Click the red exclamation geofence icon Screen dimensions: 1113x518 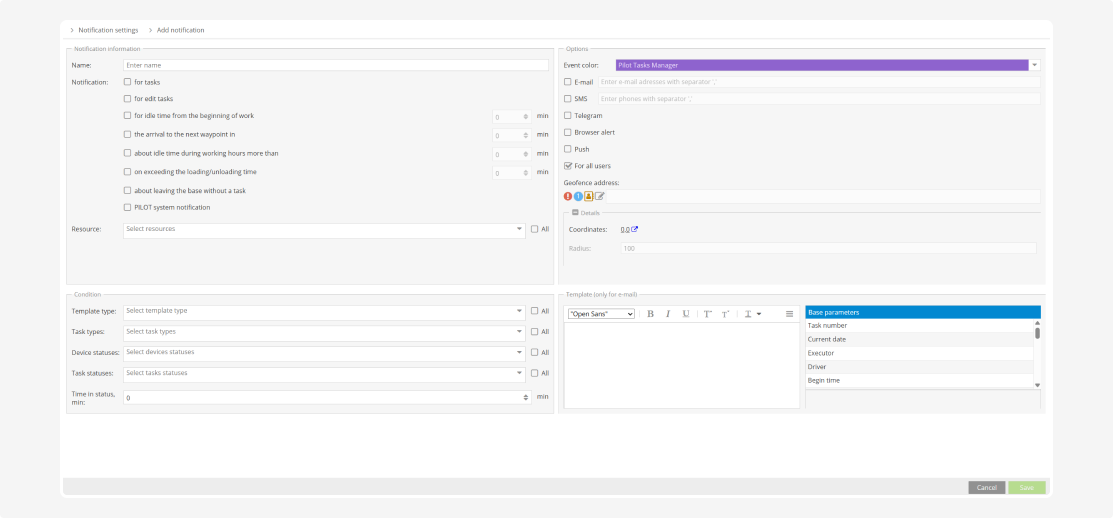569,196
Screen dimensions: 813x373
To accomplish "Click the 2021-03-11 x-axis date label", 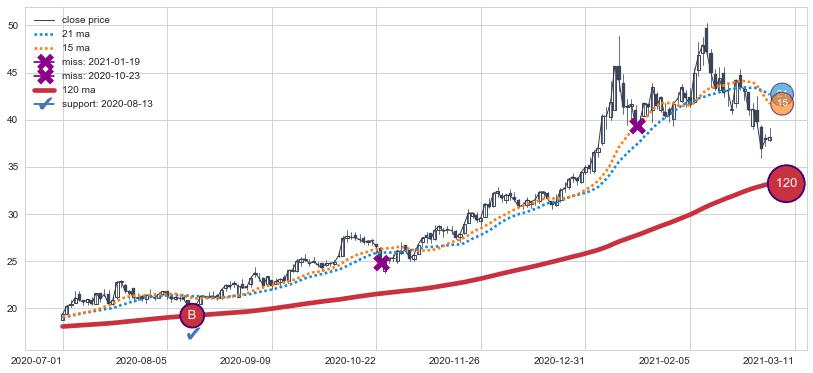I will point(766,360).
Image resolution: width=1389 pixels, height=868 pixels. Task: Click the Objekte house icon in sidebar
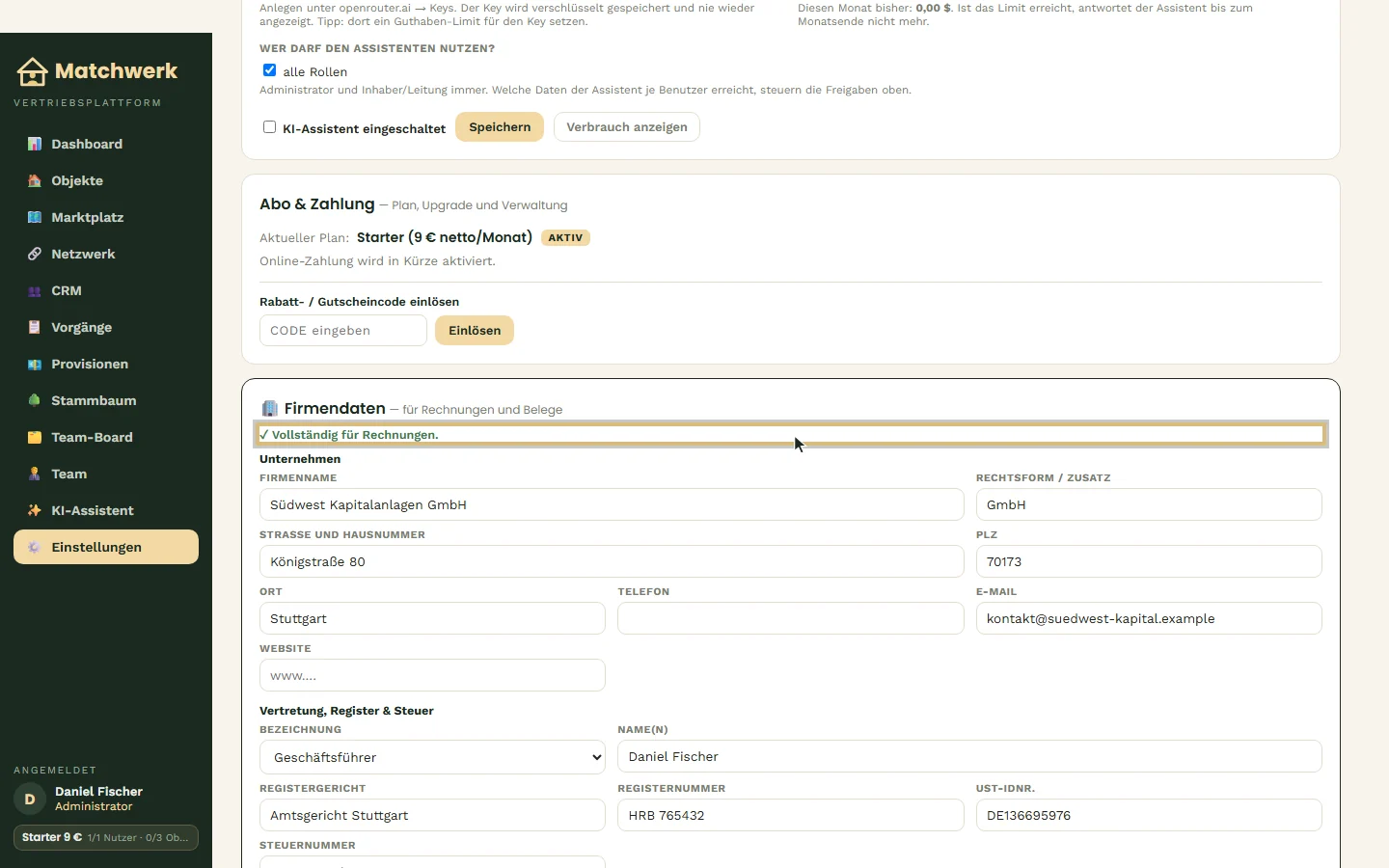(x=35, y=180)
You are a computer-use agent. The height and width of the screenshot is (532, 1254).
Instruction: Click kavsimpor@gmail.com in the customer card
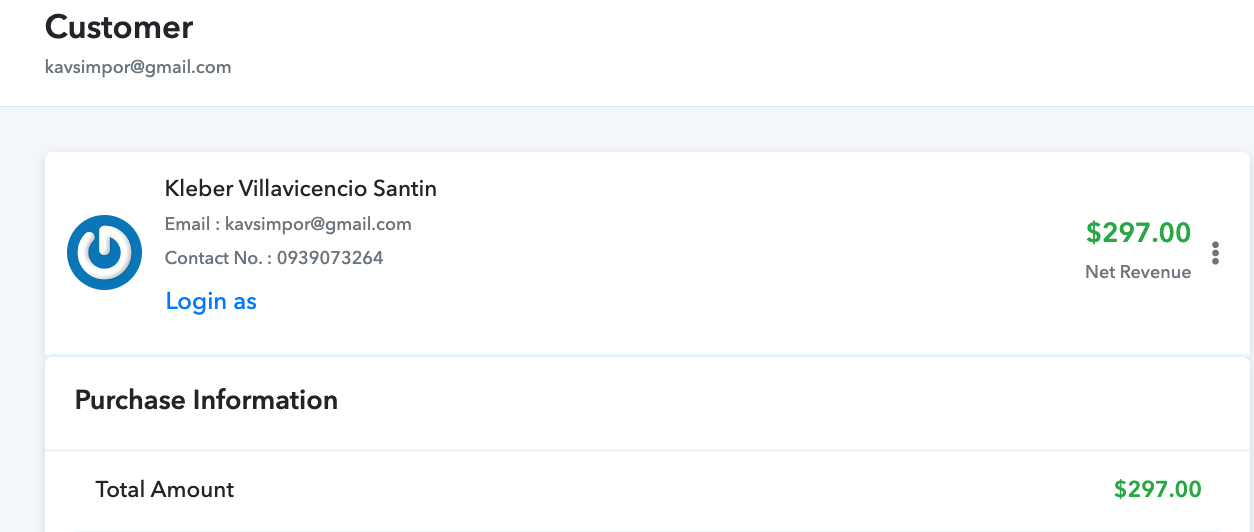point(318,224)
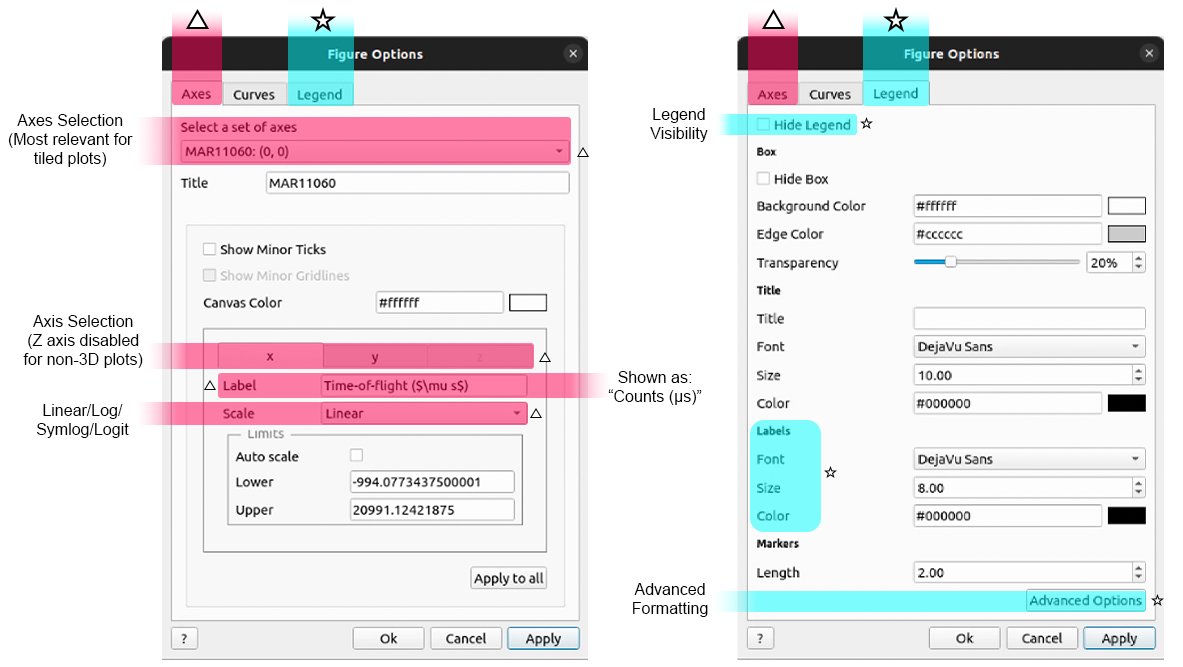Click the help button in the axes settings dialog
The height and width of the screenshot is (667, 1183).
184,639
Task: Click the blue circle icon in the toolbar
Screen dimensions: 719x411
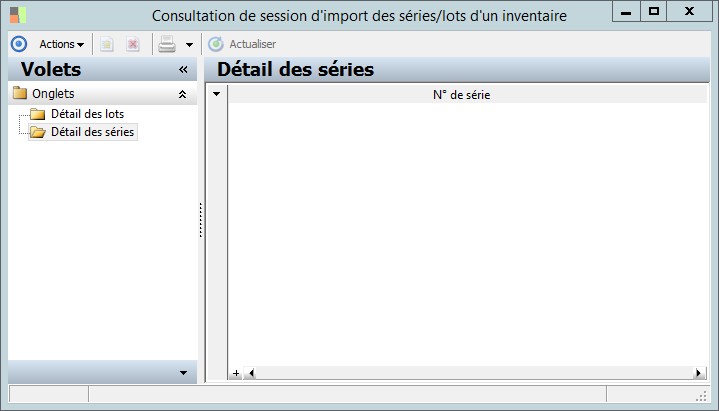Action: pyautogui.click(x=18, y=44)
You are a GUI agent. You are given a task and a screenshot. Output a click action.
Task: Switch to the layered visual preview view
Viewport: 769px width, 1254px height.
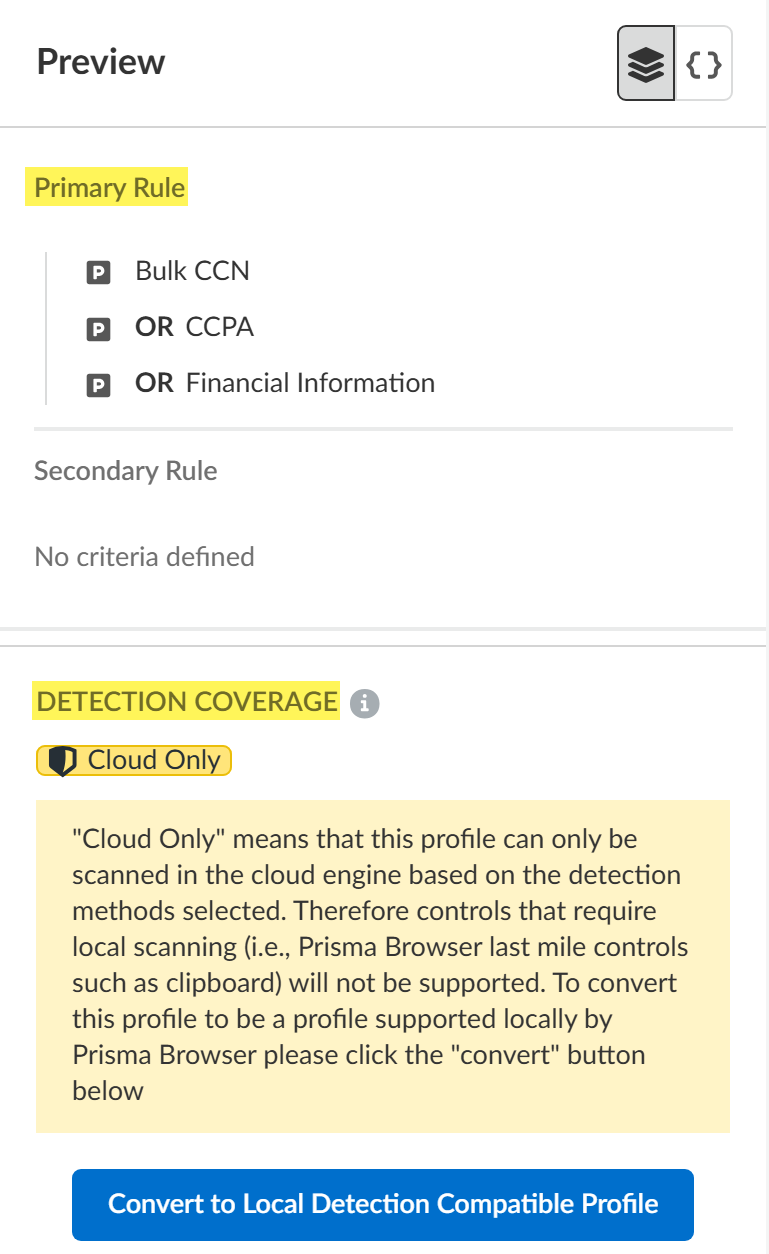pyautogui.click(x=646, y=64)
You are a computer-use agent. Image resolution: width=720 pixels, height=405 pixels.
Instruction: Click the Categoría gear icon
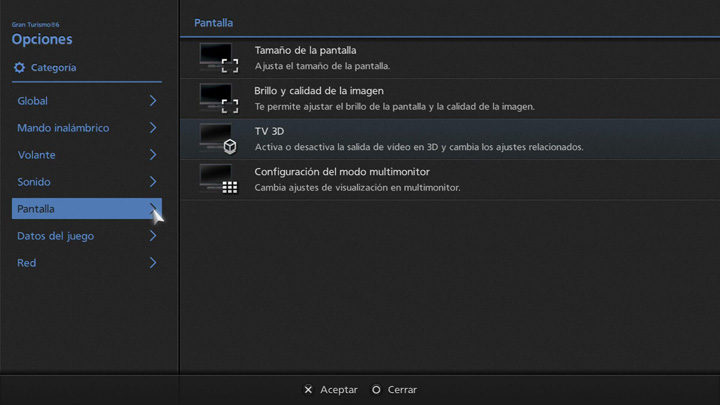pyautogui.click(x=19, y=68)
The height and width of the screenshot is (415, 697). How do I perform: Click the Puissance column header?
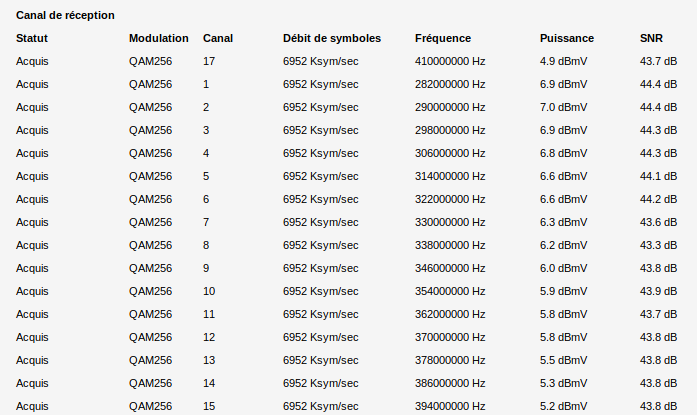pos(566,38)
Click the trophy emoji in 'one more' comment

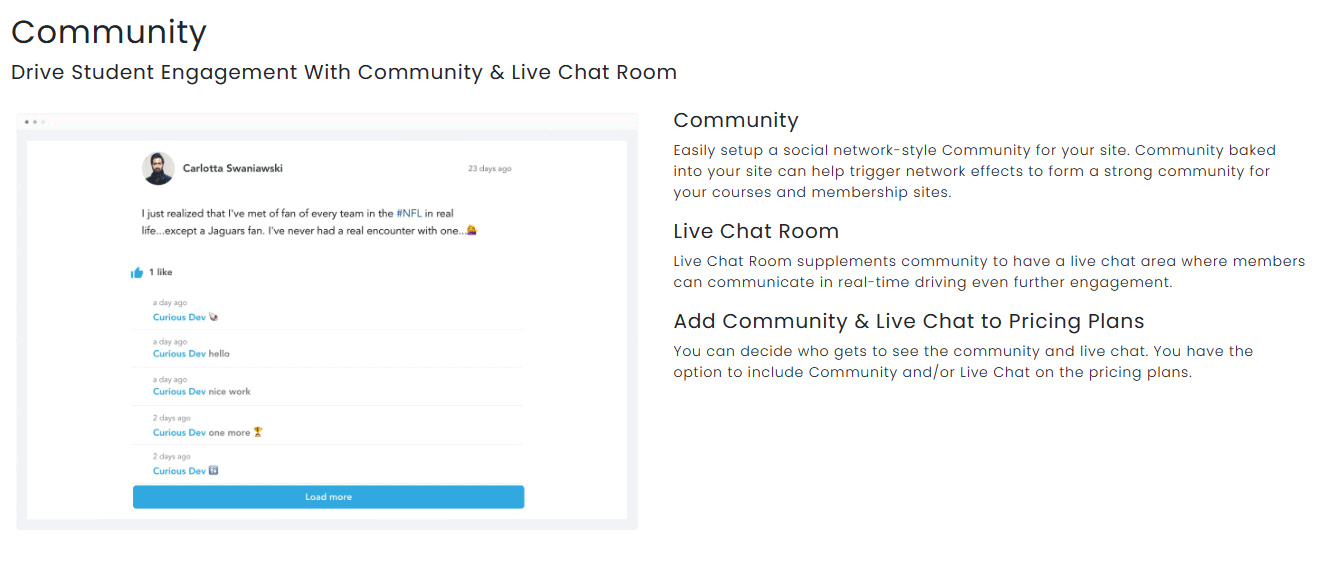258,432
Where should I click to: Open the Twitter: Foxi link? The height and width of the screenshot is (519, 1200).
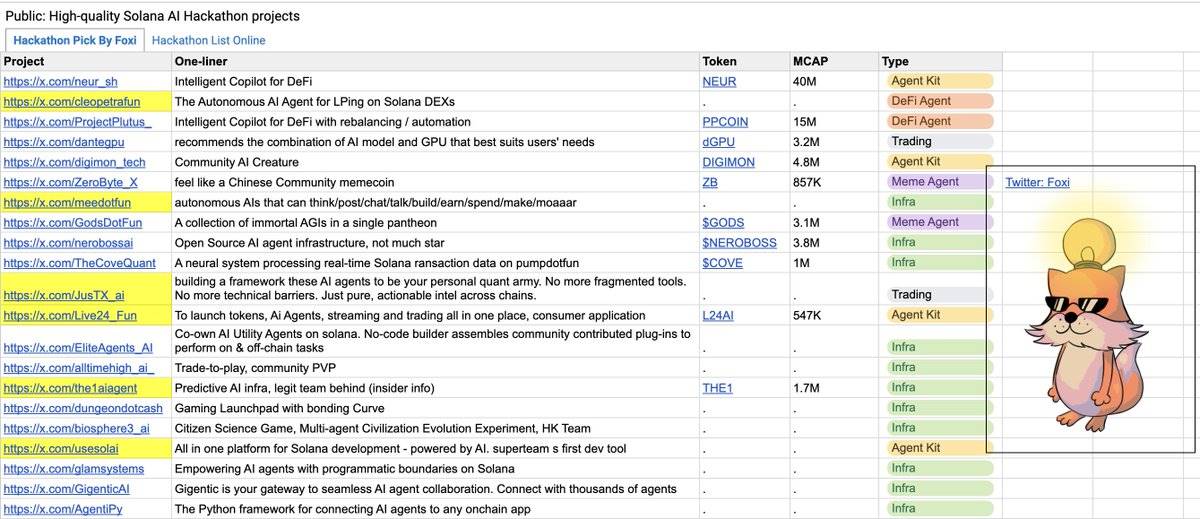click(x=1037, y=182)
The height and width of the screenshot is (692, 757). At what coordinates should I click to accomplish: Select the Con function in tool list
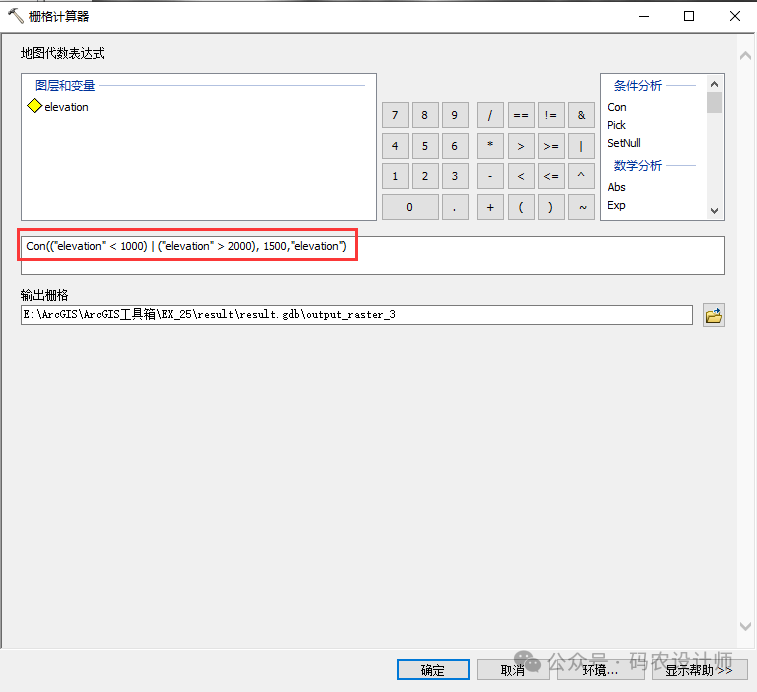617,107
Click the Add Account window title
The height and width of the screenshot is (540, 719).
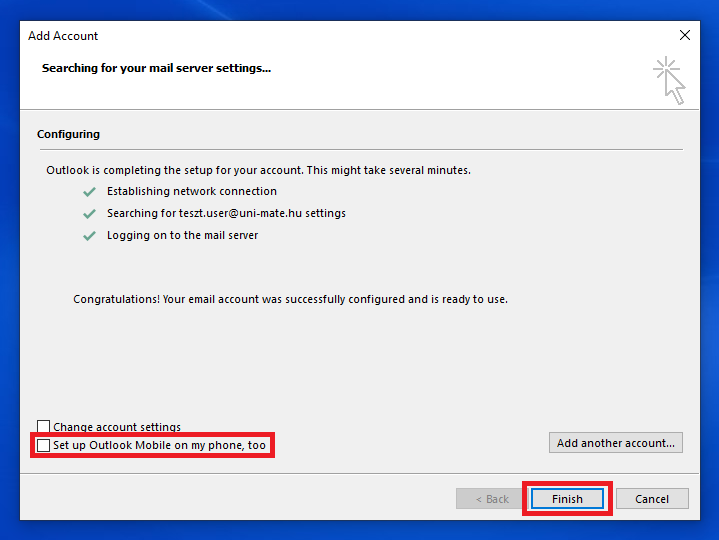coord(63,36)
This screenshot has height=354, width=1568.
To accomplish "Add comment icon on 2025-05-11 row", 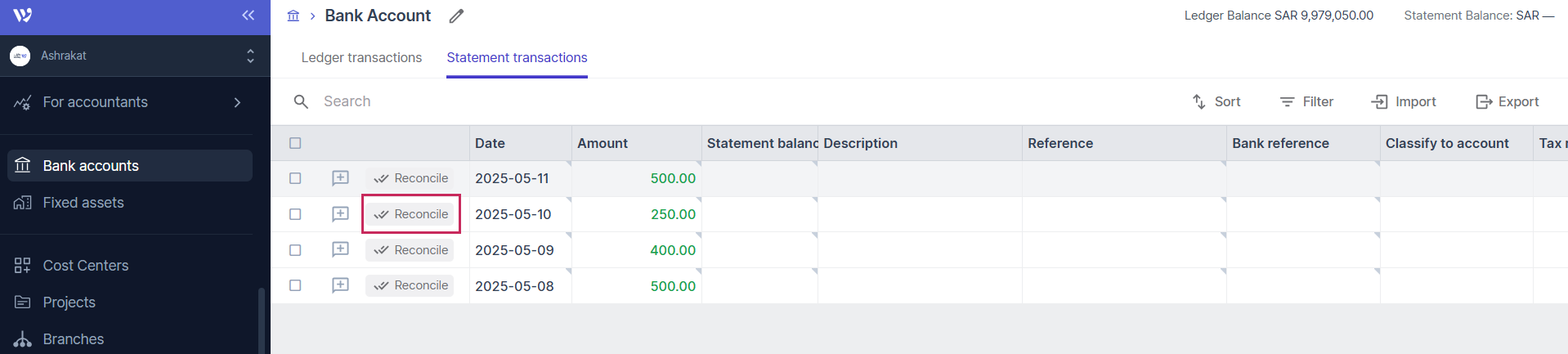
======
**Work to be completed:** All lines above holding the word "agent" make up the answer; copy each one.

**Result of the task:**
You are a computer-use agent. The height and width of the screenshot is (532, 1254).
You are a GUI agent. You are given a task and a screenshot. Output a click action.
You are a computer-use agent. Image resolution: width=720 pixels, height=405 pixels.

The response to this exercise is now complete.